In order to improve the drug’s absorption in the body, cyclosporine is also offered in a different product that has been altered from its original form. Because the body absorbs original cyclosporine and modified cyclosporine differently, they cannot be used interchangeably. Use just the brand of cyclosporine that was recommended by your physician. Verify that the type of cyclosporine your doctor wants you to take is indicated in the printed prescription before you fill it. To confirm that you have received the same brand of cyclosporine each time your prescription is filled, check the brand name displayed on your prescription label. If the brand name is unknown to you or you are unsure that you have been given the correct type of cyclosporine, speak with your pharmacist.

The use of cyclosporine or cyclosporine (modified) may raise your chance of contracting an infection or cancer, particularly skin cancer or lymphoma, a cancer of the immune system. If you combine cyclosporine or cyclosporine (modified) with drugs such azathioprine (Imuran), cancer chemotherapy, methotrexate (Rheumatrex), sirolimus (Rapamune), and tacrolimus, which impair immune system function, your risk may increase (Prograf). Inform your doctor if you’re taking any of these drugs and if you currently have or have ever had cancer of any kind. Plan to minimise unnecessary or prolonged sun exposure, and while undergoing treatment, use protective clothes, sunglasses, and sunscreen to lower your chance of developing skin cancer. Make a quick call to your doctor if you encounter any of the following signs: Sore throat, fever, chills, and other symptoms of an infection; flu-like symptoms; coughing; difficulty urinating; pain when urinating; lumps or masses anywhere on the body; night sweats; swollen glands in the neck, armpits, or groyne; difficulty breathing; chest pain; weakness or fatigue that does not go away; or pain, swelling, or fullness in the stomach.

High blood pressure and renal damage are potential side effects of cyclosporine and cyclosporine (modified).
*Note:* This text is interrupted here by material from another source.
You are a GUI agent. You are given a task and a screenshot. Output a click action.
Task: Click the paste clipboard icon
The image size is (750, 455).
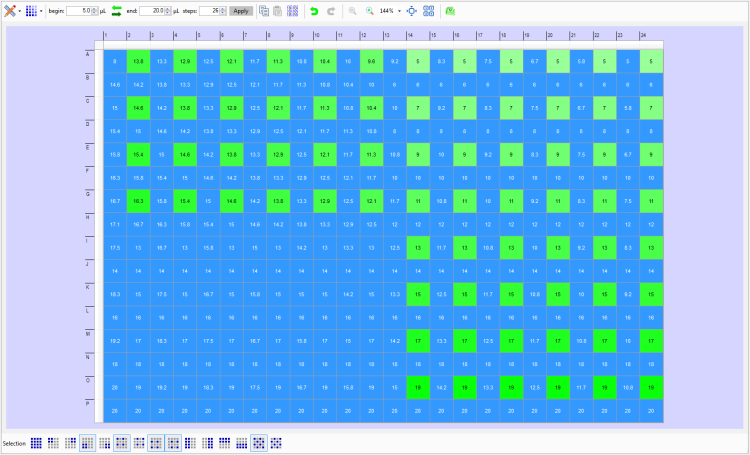point(277,10)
If you have high blood pressure or have ever had kidney disease, let your doctor know. Additionally, let your physician know if you are taking any of the following drugs: colchicine, fenofibrate (Antara, Lipophen, Tricor), gemfibrozil (Lopid), amphotericin B (Amphotec, Fungizone), cimetidine (Tagamet), ciprofloxacin (Cipro), gentamicin; ketoconazole (Nizoral), melphalan (Alkeran), nonsteroidal anti-inflammatory medications including diclofenac (Cataflam, Voltaren), naproxen (Aleve, Naprosyn), sulindac (Clinoril), ranitidine (Zantac), tobramycin (Tobi), trimethoprim-sulfamethoxazole (Bactrim, Septra), and vancomycin are just (Vancocin). Call your doctor right away if you have any of the following symptoms: nausea; quick, shallow breathing; swelling in the arms, hands, feet, ankles, or lower legs; or an erratic pulse.

In the event that you have psoriasis, be sure to inform your doctor of any current and former psoriasis treatments and medications. If you have ever received treatment for psoriasis with PUVA (psoralen and UVA), methotrexate (Rheumatrex), or other immune-suppressive drugs, UVB (exposure to ultraviolet B light to treat psoriasis), coal tar, or radiation therapy, your risk of developing skin cancer is increased. While taking cyclosporine (modified) to treat psoriasis, you should not receive treatment with PUVA, UVB, or immune system-suppressing drugs.
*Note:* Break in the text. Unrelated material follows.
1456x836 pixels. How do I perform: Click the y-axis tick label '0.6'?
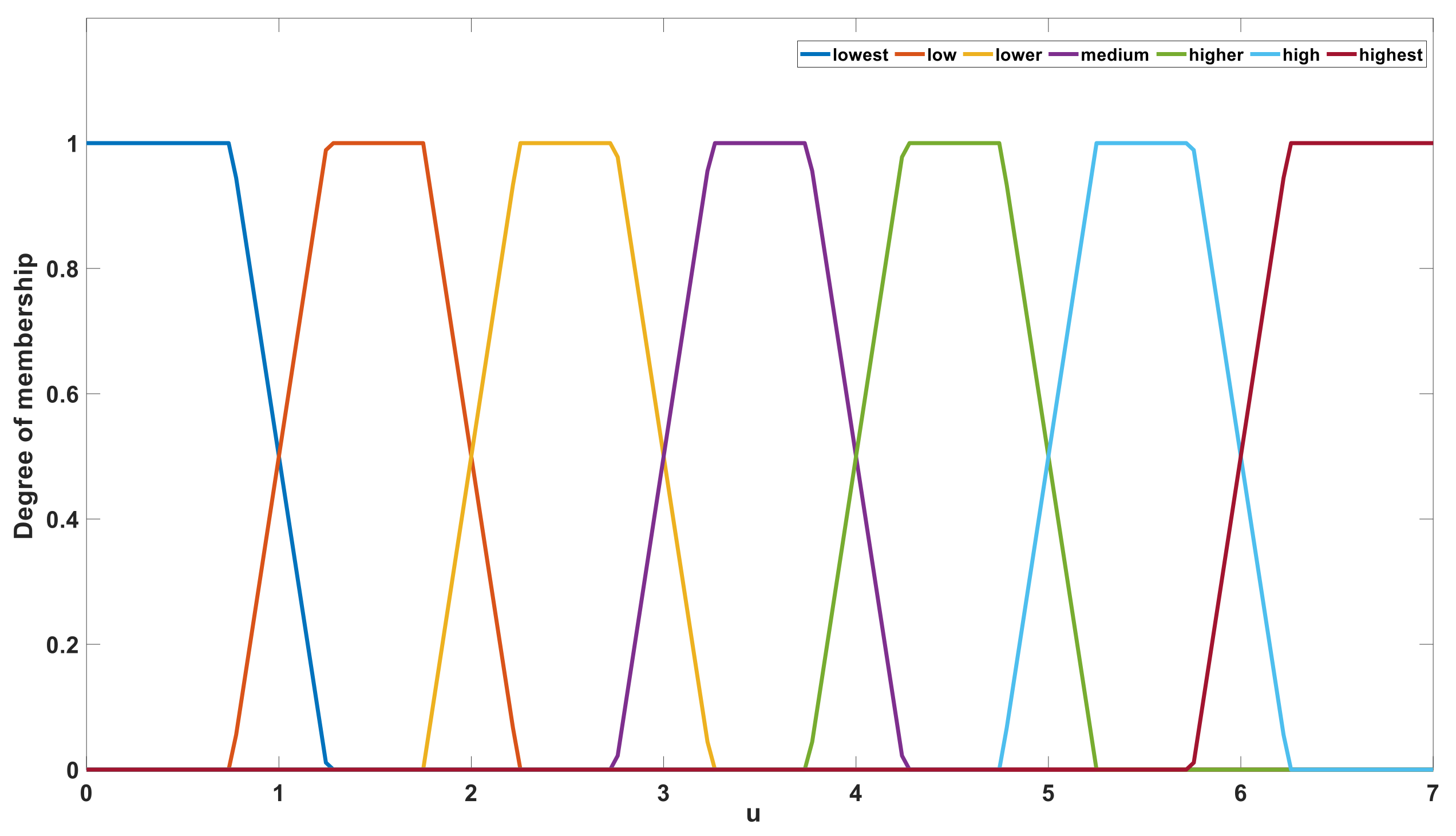click(x=62, y=394)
Keep all of your appointments with your physician and the lab. To determine how your body is responding to cyclosporine or cyclosporine, your doctor may prescribe specific lab tests (modified).

Why is this medication prescribed?

When an organ transplant recipient receives a kidney, liver, or heart transplant, cyclosporine and cyclosporine (modified) are administered along with other drugs to prevent transplant rejection (the recipient’s immune system attacking the donated organ). When methotrexate (Rheumatrex) alone was ineffective in treating a patient’s rheumatoid arthritis symptoms (arthritis brought on by swelling of the lining of the joints), cyclosporine (modified) is additionally employed. In some individuals who have not responded well to conventional therapies, modified cyclosporine is also used to treat psoriasis, a skin condition that causes red, scaly patches to appear on particular body parts. Immunosuppressants are a group of drugs that includes cyclosporine and cyclosporine (modified). They function by reducing immune system activity.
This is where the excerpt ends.